*GIVEN RECORDS*
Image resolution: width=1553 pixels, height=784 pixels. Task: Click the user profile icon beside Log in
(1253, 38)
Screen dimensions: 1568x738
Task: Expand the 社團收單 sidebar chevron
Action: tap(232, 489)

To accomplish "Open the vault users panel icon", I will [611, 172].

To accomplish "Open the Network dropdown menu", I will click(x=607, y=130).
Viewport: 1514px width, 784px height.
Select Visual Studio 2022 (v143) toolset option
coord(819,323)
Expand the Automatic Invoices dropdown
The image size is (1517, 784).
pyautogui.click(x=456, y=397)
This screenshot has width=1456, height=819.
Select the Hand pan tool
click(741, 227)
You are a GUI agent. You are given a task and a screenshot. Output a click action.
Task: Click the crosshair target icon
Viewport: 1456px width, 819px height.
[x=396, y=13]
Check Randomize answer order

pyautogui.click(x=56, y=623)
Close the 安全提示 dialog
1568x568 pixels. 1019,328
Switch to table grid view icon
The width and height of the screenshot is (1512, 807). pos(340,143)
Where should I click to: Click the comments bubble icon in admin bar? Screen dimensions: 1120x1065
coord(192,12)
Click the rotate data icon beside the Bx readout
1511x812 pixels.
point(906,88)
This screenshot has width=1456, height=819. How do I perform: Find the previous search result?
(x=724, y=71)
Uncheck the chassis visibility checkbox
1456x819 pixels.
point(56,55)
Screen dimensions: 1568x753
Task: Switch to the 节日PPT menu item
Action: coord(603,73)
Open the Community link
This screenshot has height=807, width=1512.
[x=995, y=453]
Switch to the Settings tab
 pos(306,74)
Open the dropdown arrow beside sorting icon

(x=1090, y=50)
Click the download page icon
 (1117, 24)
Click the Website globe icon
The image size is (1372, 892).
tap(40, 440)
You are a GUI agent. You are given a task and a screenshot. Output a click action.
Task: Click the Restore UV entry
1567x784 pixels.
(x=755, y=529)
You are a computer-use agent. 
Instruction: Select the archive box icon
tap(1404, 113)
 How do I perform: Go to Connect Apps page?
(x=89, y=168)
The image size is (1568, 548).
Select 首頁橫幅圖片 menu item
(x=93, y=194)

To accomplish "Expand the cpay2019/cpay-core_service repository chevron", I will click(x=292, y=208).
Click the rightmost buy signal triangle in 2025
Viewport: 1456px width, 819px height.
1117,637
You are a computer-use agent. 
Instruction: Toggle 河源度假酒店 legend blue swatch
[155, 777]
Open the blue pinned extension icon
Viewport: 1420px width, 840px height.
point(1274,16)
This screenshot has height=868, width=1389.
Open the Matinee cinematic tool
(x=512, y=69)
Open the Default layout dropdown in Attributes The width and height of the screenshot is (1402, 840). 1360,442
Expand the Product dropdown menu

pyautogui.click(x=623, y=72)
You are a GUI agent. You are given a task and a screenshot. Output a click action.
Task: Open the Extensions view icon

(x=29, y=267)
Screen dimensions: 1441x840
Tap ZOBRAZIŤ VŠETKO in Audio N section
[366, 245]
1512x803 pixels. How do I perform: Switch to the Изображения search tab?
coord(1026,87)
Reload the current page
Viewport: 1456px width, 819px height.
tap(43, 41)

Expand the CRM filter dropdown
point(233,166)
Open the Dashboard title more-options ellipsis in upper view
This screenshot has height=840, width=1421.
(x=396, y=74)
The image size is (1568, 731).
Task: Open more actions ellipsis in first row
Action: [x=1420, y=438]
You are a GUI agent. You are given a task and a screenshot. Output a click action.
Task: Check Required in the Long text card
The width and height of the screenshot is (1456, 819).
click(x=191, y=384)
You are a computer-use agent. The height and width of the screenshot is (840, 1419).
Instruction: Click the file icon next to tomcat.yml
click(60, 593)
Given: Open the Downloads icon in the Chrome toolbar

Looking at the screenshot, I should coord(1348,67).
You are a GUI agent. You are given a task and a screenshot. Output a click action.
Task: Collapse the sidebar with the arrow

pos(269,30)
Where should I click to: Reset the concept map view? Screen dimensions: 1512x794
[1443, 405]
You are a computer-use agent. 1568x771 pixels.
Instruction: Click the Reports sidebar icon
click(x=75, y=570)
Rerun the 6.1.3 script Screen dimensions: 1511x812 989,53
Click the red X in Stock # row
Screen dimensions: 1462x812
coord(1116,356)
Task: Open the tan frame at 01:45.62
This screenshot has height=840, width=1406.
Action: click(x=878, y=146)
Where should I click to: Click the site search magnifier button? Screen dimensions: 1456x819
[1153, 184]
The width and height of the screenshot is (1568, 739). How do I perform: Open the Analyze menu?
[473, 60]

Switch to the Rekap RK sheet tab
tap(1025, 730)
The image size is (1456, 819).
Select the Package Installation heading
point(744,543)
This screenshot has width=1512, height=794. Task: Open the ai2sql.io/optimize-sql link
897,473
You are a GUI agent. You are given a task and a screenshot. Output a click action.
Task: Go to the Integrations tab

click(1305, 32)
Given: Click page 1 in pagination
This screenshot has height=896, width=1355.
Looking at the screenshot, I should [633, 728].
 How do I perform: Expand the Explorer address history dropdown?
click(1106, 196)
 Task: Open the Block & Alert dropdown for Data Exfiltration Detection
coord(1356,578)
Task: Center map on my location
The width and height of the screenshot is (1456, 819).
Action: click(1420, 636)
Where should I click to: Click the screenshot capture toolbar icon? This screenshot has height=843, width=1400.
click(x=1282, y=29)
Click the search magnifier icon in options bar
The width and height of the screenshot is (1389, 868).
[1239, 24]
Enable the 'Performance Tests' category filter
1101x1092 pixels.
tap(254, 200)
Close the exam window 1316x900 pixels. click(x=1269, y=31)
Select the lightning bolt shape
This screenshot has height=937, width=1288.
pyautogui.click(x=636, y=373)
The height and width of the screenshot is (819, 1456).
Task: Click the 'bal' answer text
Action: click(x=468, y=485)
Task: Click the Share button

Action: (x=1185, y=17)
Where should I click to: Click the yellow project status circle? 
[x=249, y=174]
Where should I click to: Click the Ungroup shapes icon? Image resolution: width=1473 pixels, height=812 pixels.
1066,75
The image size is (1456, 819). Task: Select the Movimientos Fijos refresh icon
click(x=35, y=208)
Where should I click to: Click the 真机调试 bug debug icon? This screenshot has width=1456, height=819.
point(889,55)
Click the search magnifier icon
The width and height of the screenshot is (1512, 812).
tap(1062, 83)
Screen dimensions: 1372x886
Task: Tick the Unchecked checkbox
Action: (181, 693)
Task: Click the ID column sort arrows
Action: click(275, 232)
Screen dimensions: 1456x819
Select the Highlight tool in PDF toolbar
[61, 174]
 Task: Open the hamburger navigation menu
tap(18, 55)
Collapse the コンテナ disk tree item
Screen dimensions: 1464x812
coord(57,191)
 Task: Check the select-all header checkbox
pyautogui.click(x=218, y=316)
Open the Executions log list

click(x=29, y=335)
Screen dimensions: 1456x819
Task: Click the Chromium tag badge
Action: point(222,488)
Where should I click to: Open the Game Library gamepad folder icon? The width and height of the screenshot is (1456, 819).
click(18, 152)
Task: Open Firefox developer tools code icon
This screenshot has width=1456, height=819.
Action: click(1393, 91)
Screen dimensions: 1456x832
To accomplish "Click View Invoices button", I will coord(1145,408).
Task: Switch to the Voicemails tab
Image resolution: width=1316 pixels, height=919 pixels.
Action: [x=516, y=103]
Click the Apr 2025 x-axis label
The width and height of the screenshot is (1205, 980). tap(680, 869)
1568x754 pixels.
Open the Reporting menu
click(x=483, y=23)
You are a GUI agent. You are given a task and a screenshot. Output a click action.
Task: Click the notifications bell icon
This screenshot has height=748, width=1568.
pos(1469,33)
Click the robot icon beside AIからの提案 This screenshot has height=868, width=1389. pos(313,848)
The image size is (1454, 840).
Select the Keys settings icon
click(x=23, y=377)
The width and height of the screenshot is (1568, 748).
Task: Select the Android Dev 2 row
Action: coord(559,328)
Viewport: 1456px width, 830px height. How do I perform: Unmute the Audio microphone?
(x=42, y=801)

*WHAT NEEDS TO BE DONE*
Every line of the entries that includes "computer" must be copied into the answer.

*RESULT*
You are a computer-use agent. 
You are a computer-use agent. 
You are a computer-use agent. The height and width of the screenshot is (840, 1419).
You are a computer-use agent. 1568x771 pixels.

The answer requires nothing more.